There are YouTube videos on how to make YouTube videos and make money with it, there are tweets on how to use Twitter and earn money with it, there are TikToks about TikTok and how to make money from it.
You get the point.
They’re there. They won’t go anywhere.
But, we can do something about the quantity and quality of those stories.
First, Medium has already excluded these kinds of stories from distribution via the distribution guide. That’s great and should remain that way (if curation stays). I would add two other rules to this restriction set:
Medium meta content doesn’t get recommended either. That would dramatically reduce the number of similar stories you’d find in your home feed.
And, more importantly, Medium meta content gets excluded from partner program earnings. That means you don’t earn a dime for writing about Medium.
Funnily enough, I do write about Medium a lot. Like this story here. And I’d be totally fine with the decision to exclude these posts from the MPP earnings.
Most writers would just stop writing those stories if they can’t earn with them, don’t you think?
Worth considering. Tough to implement.
5. External views
A biggie to many of us writers on Medium. External views.
We all have a few stories that do horrible on Medium but drive loads of external traffic to our site.
It’s not uncommon to see a story getting thousands of external views, while only having a couple of hundred internal ones.
How can we profit from those external views?
You gave us one way.

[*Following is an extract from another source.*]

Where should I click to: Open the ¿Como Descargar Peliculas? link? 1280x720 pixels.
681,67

Referrals. We attract new Medium members and get a cut of their membership fee. A great start.
The other option is ads.
Ads aren’t my favorite thing on the internet. But they do provide an earning opportunity for otherwise free content.
I could see ads working on Medium. In the following way:
Ads get shown to external viewers and free Medium members. Unobtrusive ads. Neatly integrated into the design.

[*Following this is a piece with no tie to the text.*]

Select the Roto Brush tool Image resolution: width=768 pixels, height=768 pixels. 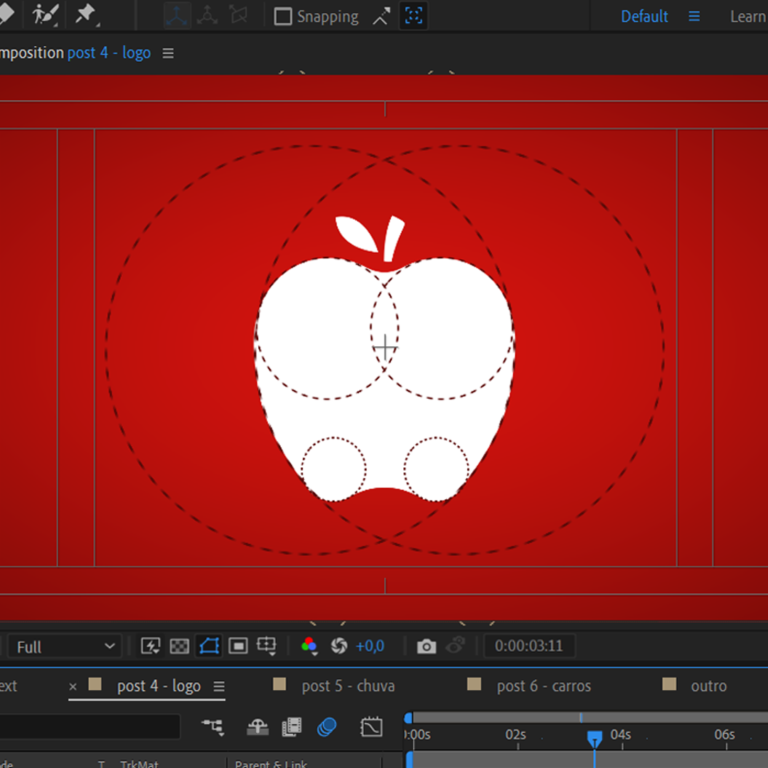pyautogui.click(x=45, y=15)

Paying Medium members don’t see ads. Because they pay.
The limit of free Medium stories per month per user gets lifted or upgraded to a higher number.
Ad revenue gets distributed among writers and Medium. (And maybe even publication owners and editors to compensate for their work).
Users who hate ads can become members and never see them again. Readers who are fine with ads, enjoy more free Medium content.
To me, this sounds reasonable.
The bottom line, what do you want
This is the start of my wishlist for Medium’s future.
What do you like to see on this platform? Let’s exchange wishlists. Let’s talk about ideas. You never know. Tony Stubblebine might just like some of them.
Thanks for reading, and again, huge congratulations to Coach Tony.
Ev Williams, thank you for creating Medium and for everything you’ve done for writers and readers!
Medium is my favorite place to write online. I want this platform to succeed and thrive, now and in the future.